"I will believe that the white that I see is black if the hierarchical Church so defines it."
The abuses of the Catholic Church in the Early Modern Period led to Martin Luther publishing his Disputation on the Power and Efficacy of Indulgences (one of the main reasons it was felt reform of the Church was needed was that the Pope sold "indulgences", which supposedly allowed people to buy their way through purgatory). Soon, the cancerous fire of Protestantism began to spread through Europe. Spain and France were forced to abandon their decades old animosity to combat it, and a series of revolutions began which would bring about the downfall of the Spanish Empire and change the face of Europe forever1.

The Catholic Church had not been caught unawares by the reformation - it had been battling dissent and heresy for years. Its response was actual reform and a conservative reaction to Protestant doctrine. One of the most important movements in the Catholic reformation were the Jesuits, or Society of Jesus, founded by Ignatius of Loyola. The Jesuits preached total obedience to Church doctrine and for the rituals of Catholicism that the Lutherans so despised to be lavishly financed. The Jesuits were able to have a lot of influence because they acted behind the scenes in Catholic monarchies, often as confessors to royalty.

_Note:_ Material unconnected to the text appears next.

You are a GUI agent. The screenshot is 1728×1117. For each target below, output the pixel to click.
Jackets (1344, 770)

Such was the extremism of the Jesuits, they declared their mission to be the rooting out and destruction of all non-Catholics, including non-Christians. Given the chaotic nature of this movement and significant Protestant gains made in Europe, the Catholic Church was eventually forced to call the Council of Trent. Some far-reaching reforms were instigated, including the banning of indulgences and a decree making priests live in the area they preached in (see Decrees of the Council of Trent for the full list).

However, the Catholic Reformation was too little, too late. Although Catholicism remained a major world religion it would eventually cease to be the majority religion of the West.

1. The peasants began to see the reformation as a way to social empowerment as Luther urged them to push for democracy. See Peasants War, 1524-1525.